> TASK PROMPT: Read the listing and extract each line that includes the word "dropdown".

> THE DATA:
BEGIN

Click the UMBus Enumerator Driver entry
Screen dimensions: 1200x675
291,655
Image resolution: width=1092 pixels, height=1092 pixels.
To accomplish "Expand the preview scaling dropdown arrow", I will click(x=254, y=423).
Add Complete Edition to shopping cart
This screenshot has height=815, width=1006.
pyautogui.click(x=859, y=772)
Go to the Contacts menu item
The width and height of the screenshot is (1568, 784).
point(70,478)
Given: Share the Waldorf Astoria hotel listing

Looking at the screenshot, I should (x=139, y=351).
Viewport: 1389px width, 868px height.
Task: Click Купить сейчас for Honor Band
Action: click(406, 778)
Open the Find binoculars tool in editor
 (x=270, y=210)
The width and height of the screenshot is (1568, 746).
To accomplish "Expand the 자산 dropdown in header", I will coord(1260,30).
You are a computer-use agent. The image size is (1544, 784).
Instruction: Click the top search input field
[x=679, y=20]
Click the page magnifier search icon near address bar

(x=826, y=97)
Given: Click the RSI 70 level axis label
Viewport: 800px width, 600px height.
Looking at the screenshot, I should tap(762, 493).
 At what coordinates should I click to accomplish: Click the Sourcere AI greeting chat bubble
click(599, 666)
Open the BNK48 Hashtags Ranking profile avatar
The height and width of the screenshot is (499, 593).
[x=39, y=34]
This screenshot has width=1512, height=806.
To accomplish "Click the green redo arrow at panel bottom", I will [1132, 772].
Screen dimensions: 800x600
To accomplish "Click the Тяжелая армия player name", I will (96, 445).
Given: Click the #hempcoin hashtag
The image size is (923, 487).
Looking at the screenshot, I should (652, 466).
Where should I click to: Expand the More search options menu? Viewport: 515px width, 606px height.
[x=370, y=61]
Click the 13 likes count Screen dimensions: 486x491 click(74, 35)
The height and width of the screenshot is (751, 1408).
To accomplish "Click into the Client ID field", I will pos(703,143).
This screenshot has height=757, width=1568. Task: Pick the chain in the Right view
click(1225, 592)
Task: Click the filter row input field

END

> SOLUTION TO THE EXERCISE:
To accomplish "Expand the preview scaling dropdown arrow", I will click(x=254, y=423).
To accomplish "Expand the 자산 dropdown in header", I will coord(1260,30).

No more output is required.